BANZAI! – Apparently channeling the Japanese kamikaze of World War II, the Democratic National Committee embarked today on its latest suicide mission – throwing its support behind the "Occupy Wall Street" movement.  Nancy Pelosi has expressed her delight, as has the director of the Democratic Congressional Campaign Committee.  Apparently, the TV footage of the demonstrations, complete with vivid descriptions of some of the "protesters" – fine if you're not eating – failed to deter the Dems.  This is a far cry from the Democratic Party some of us used to know.  It's back to the sixties.  If you still have tie-died jeans in your closet, get 'em out.  LSD also welcome.

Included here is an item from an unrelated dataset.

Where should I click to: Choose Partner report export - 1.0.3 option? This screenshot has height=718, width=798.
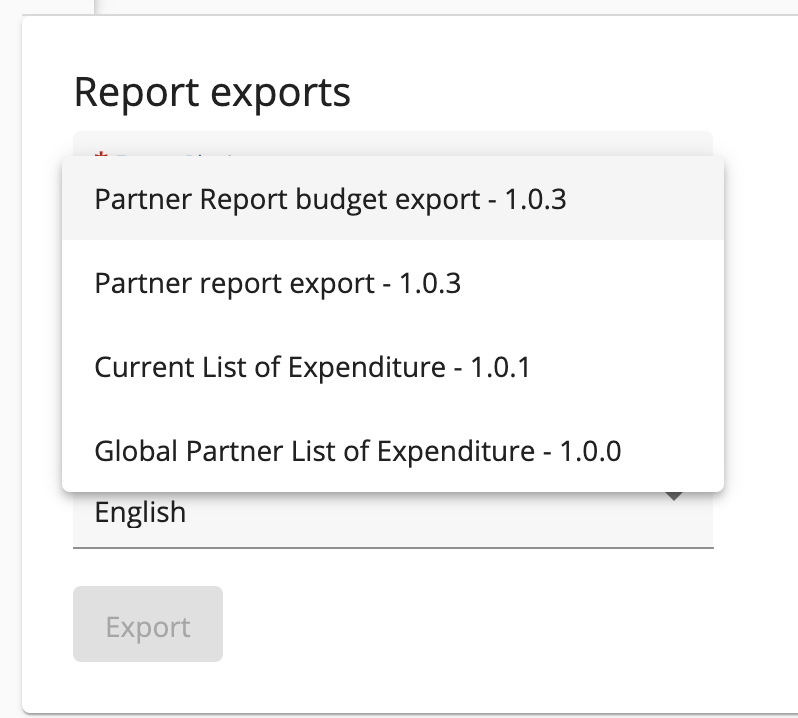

THE SON SOMETIMES RISES – Jesse Jackson Jr. is now facing the fight of his life to hold onto his congressional seat, which he first won in a special election in 1995.  His district has been redrawn, bringing in white suburban voters who might not automatically pull the lever for the son of a civil rights icon.  He is being challenged for the Democratic nomination by former Congresswoman Debbie Halvorson, who is more of a centrist, and who considers Jackson a do-nothing congressman.  Jackson's name has been dragged through a number of recent political scandals in Illinois, and he is no longer considered untouchable.  But it will probably take a third candidate, drawing votes from Jackson, to allow Halvorson to win the nomination, considered tantamount to winning the election in the heavily Dem district. 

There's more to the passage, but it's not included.